A “Hello World” example can be found in Athena HelloAlg example config.

Coincidentally, in an identical way a self-test for configuration fragment can be setup. It is advised that it is part of each file defining the function that generates configuration. The only difference is that the setup has to be wrapped in the if __name__ == "__main__": clause that prevents it from being executed when the file is imported as a module. If the configuration contains algorithms a short test job can be run. Configurations without the algorithms can still be tested in this way to some extent.

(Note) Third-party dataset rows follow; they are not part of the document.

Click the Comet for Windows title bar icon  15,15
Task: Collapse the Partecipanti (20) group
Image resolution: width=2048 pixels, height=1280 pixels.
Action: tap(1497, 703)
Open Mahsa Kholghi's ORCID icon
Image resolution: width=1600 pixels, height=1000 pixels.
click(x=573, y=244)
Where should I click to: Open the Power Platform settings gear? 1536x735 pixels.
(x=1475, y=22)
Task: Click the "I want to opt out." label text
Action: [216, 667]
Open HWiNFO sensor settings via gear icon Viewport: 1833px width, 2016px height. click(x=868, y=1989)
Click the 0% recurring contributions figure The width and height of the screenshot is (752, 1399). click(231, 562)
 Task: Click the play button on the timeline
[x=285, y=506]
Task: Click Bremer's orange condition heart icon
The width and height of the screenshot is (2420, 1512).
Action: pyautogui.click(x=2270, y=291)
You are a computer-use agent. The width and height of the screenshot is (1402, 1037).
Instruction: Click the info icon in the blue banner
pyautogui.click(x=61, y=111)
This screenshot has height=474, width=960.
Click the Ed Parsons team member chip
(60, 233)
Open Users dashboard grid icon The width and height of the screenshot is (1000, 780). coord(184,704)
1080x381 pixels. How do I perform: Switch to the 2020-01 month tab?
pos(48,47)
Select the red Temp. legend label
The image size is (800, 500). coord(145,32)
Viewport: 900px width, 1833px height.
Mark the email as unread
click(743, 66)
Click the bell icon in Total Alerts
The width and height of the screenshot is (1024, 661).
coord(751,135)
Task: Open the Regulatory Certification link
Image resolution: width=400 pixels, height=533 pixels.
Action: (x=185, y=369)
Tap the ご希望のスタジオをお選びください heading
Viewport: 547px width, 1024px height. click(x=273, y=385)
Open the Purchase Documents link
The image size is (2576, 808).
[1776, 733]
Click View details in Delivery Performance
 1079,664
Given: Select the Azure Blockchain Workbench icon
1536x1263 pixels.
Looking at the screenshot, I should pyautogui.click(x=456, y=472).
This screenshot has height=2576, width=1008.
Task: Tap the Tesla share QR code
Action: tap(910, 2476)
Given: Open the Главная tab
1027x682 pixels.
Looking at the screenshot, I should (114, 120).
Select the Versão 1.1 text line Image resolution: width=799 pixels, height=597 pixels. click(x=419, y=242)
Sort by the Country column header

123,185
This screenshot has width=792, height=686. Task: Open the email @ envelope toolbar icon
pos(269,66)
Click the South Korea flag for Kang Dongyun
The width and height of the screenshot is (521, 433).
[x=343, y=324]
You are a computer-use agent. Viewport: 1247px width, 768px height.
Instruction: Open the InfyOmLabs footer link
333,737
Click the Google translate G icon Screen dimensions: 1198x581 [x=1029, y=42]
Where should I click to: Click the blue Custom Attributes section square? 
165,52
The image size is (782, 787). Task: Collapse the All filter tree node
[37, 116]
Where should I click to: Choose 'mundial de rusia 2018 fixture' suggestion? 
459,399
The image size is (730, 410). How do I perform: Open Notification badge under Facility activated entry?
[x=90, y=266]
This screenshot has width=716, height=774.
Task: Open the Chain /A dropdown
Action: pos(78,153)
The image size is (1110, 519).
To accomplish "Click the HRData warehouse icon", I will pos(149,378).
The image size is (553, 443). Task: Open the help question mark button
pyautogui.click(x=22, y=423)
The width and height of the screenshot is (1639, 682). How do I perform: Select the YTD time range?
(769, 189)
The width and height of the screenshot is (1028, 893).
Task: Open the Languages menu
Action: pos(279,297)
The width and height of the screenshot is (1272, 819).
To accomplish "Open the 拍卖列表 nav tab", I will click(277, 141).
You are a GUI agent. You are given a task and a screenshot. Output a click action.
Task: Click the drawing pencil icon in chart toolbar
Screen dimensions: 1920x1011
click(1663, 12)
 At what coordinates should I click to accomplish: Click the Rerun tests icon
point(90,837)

# assume this is the content of MyAlgConfig.py
def MyAlgCfg(flags):
    acc = ComponentAccumulator()
    ...
    return acc

if __name__ == "__main__": # typically not needed in top level script
    # import the flags and set them
    from AthenaConfiguration.AllConfigFlags import initConfigFlags
    flags = initConfigFlags()
    # potentially add a flag that can be modified via command line
    # and that mak this script more universal
    flags.addFlag("RunThis", False)
    flags.addFlag("RunThat", False)
    ...
    flags.Exec.MaxEvents = 3
    ...
    # use one of the predefined files
    from AthenaConfiguration.TestDefaults import defaultTestFiles
    flags.Input.Files = defaultTestFiles.RAW
    flags.fillFromArgs() # make the job understand command line options
    # lock the flags
    flags.lock()

    # create basic infrastructure
    from AthenaConfiguration.MainServicesConfig import MainServicesCfg
    acc = MainServicesCfg(flags)

    # add the algorithm to the configuration
    acc.merge(MyAlgCfg(flags))

    # or make it conditional on your flags:
    if flags.RunThis:
        # ... add/do something
    if flags.RunThat:
        # ... add/doo something else
        
    # debug printout
    acc.printConfig(withDetails=True, summariseProps=True)

    # run the job
    status = acc.run()

    # report the execution status (0 ok, else error)
    import sys
    sys.exit(not status.isSuccess())

See the TileRawChannelMakerConfig example.

This script it then runnable with the command:

python -m PackageName.MyAlgConfig

If the test does not take long time (it should not) it can be added as a package unit test in CMakeLists.txt

atlas_add_test( MyAlgConfig
                 SCRIPT python -m PackageName.MyAlgConfig
                 POST_EXEC_SCRIPT noerror.sh)

# another variant of the test differing via flag
atlas_add_test( MyAlgConfigRunThat
                 SCRIPT python -m PackageName.MyAlgConfig RunThat=1
                 POST_EXEC_SCRIPT noerror.sh)

then these tests are always run as part of gitlab CI.

The functionality to interpret command line options as flags flags.fillFromArgs() is documented here (see more).

More examples of top level applications: Run3DQTestingDriver.py, RecoSteering.py.